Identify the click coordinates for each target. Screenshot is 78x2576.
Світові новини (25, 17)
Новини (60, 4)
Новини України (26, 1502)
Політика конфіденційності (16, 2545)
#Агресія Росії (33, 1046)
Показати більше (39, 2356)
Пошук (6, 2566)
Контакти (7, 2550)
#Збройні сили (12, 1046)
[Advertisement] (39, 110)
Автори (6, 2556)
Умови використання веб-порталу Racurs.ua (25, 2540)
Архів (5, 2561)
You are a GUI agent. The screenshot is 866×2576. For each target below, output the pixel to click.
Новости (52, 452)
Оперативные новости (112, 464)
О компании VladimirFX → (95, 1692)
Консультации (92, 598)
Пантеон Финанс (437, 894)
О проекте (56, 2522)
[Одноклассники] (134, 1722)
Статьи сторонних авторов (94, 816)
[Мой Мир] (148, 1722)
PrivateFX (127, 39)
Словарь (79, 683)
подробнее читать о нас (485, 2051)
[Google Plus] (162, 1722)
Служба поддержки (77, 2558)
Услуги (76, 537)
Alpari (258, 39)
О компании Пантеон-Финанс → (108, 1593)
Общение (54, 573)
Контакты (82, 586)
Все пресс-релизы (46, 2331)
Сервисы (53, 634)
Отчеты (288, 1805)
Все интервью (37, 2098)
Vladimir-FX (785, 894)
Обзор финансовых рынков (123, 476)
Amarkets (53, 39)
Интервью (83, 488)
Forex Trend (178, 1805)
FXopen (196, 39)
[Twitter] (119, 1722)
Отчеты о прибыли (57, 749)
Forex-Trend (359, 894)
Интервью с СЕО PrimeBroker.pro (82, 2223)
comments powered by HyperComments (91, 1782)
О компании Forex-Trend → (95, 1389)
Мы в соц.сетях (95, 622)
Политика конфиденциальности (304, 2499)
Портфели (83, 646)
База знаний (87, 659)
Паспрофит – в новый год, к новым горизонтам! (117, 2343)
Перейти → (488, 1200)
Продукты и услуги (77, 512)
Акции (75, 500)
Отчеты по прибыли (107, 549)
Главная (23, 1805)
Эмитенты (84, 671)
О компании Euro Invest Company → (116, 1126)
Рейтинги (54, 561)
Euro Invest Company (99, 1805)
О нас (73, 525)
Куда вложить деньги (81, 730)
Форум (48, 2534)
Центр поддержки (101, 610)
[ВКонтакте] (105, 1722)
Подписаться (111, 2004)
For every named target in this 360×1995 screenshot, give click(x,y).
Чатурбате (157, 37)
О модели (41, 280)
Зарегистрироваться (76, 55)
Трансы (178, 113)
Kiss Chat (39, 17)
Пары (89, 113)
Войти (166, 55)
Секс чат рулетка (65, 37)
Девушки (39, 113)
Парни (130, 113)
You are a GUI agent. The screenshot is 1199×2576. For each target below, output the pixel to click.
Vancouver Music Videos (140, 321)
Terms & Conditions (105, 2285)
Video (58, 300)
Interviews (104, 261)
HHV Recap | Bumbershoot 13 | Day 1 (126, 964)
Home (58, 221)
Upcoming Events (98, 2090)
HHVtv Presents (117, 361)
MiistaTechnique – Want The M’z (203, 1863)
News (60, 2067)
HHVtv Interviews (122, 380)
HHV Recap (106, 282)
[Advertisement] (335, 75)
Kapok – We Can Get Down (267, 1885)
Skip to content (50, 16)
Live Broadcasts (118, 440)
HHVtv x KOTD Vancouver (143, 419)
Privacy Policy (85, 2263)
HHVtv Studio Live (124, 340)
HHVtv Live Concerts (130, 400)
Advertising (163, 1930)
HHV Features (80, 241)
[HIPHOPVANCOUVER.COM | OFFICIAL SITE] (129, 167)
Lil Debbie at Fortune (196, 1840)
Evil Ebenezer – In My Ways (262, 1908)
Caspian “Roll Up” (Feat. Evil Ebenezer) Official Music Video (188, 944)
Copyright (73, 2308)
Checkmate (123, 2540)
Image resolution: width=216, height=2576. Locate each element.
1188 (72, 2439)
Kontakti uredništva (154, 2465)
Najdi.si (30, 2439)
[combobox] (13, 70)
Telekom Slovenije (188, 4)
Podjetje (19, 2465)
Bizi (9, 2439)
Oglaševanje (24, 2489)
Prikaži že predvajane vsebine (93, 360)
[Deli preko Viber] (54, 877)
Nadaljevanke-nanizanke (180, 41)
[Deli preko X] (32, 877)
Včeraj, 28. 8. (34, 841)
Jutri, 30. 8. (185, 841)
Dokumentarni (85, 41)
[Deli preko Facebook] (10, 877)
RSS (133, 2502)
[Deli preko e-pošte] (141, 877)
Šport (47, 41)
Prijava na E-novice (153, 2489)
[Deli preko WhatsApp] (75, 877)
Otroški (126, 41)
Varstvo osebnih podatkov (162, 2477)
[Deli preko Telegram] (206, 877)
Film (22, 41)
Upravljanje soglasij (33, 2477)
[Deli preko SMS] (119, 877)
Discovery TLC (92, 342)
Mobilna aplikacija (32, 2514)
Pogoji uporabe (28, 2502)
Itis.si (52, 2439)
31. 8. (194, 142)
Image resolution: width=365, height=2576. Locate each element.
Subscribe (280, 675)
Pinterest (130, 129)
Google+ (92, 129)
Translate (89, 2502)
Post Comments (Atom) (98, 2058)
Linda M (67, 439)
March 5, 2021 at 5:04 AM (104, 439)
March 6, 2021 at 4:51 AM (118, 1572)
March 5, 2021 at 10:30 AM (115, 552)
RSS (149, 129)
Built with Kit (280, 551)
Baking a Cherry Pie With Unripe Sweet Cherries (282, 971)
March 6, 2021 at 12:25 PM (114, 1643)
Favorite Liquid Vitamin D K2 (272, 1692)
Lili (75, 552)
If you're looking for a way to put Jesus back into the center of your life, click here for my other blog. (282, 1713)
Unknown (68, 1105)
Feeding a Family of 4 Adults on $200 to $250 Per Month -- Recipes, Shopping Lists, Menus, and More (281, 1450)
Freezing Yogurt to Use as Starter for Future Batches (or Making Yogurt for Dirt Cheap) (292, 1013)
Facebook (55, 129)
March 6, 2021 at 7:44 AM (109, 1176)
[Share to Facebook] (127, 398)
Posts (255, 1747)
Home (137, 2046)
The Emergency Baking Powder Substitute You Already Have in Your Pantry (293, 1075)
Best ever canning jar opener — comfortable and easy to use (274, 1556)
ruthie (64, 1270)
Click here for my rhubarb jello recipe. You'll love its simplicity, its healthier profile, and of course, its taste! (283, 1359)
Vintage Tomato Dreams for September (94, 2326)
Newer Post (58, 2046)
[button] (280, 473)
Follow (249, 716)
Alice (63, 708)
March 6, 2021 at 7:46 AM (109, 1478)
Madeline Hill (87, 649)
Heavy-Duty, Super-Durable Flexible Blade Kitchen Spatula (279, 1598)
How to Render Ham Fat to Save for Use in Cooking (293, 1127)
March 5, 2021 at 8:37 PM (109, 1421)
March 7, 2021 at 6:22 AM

-=-=-=-=-

-- ASSIGNMENT --
With the first line being the one containing "[Deli preko e-pošte] (141, 877)" and the last line the one containing "Upravljanje soglasij (33, 2477)", transcribe exactly the lines above that fall in that range.

-- COMPLETED EXERCISE --
[Deli preko e-pošte] (141, 877)
Šport (47, 41)
Prijava na E-novice (153, 2489)
[Deli preko WhatsApp] (75, 877)
Otroški (126, 41)
Varstvo osebnih podatkov (162, 2477)
[Deli preko Telegram] (206, 877)
Film (22, 41)
Upravljanje soglasij (33, 2477)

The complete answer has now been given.